In the 1930s, famed record-breaking aviator Charles Lindbergh and financier Harry Guggenheim were looking to find a location for scientist Dr. Robert H. Goddard’s rocket experiments which led them to Roswell. The area provided an ideal desert climate for Goddard’s poor health to rebound as well as plenty of open land to work on his experiments in secret. Goddard remained for 12 years working on record-breaking rocket launches. After his passing in 1945, Goddard’s widow, Esther, began making a series of gifts to the Roswell Museum and Art Center of her husband’s rocket technology and in 1969 the Robert H. Goddard wing was dedicated. You can enjoy this exhibit, a faithful replica of Goddard’s original workshop, year around at the Roswell Museum.

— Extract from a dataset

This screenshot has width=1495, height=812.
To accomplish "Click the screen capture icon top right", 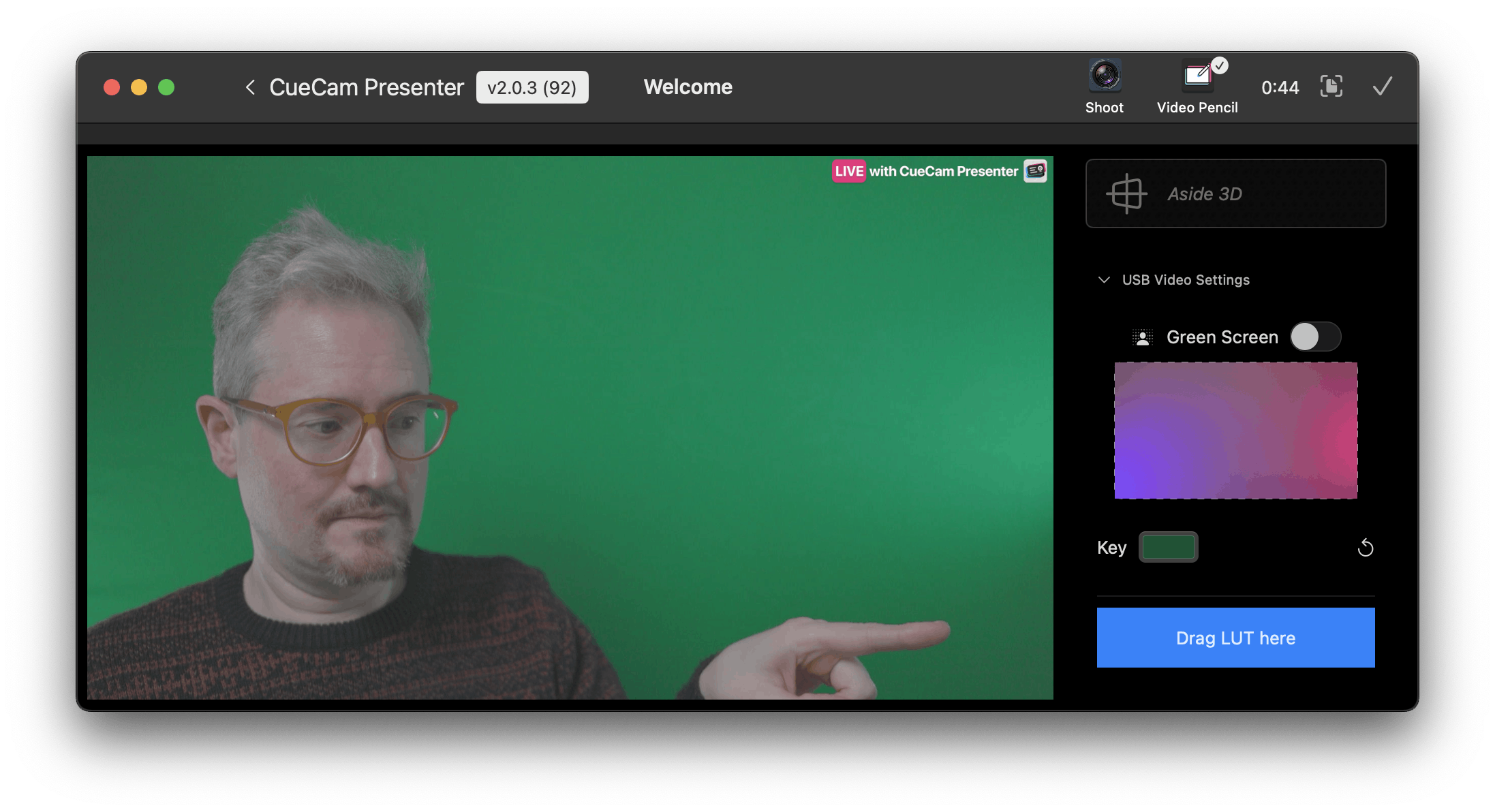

The 20th century continued kept Roswell on the map, first with the Air Force continuing experimental flight training – and, if you believe in it or not – the UFO crash in 1947.

The Roswell Incident

Roswell has benefited from interest in the alleged UFO incident of 1947. It was the report of an object that crashed on a ranch several miles northwest of Roswell on July 7, 1947, allegedly an extraterrestrial spacecraft and its alien occupants. Since the late 1970s the incident has been the subject of intense controversy and of a conspiracy theory regarding classified government programs. Many UFO proponents maintain that an alien craft was found and its deceased occupants were recovered, followed by a military cover-up.

Forging New Ground in Air and Space Travel

In 1967, Walker Air Force Base was decommissioned and the city had to reinvent itself. Walker Air Force Base became the Roswell Air Center which serves as a regional airport with daily flights to and from Dallas/Fort Worth and Phoenix in addition to supporting other aviation-related businesses. As an airplane storage facility, it stored hundreds of jetliners at the peak of the COVID-19 lockdown in 2020.

In 2012, Roswell made history and again became the center of science and adventure, when “Fearless” Felix Baumgartner departed from the Roswell Air Center in a balloon up into the stratosphere, jumping from a world record 128,100 ft. (39,045 meters) and returned safely back to Earth. Baumgartner also set the record for the highest manned balloon flight and fastest speed of a freefall at 834 mph (1,342 kilometers per hour), making him the first human to break the sound barrier outside of a vehicle.

Roswell capitalizes on its pleasant climate and as a great place to live, work and visit. What will the future hold? Based on our history, the city will continue to be an off-the-beaten-path yet ideal place for adventure and innovation.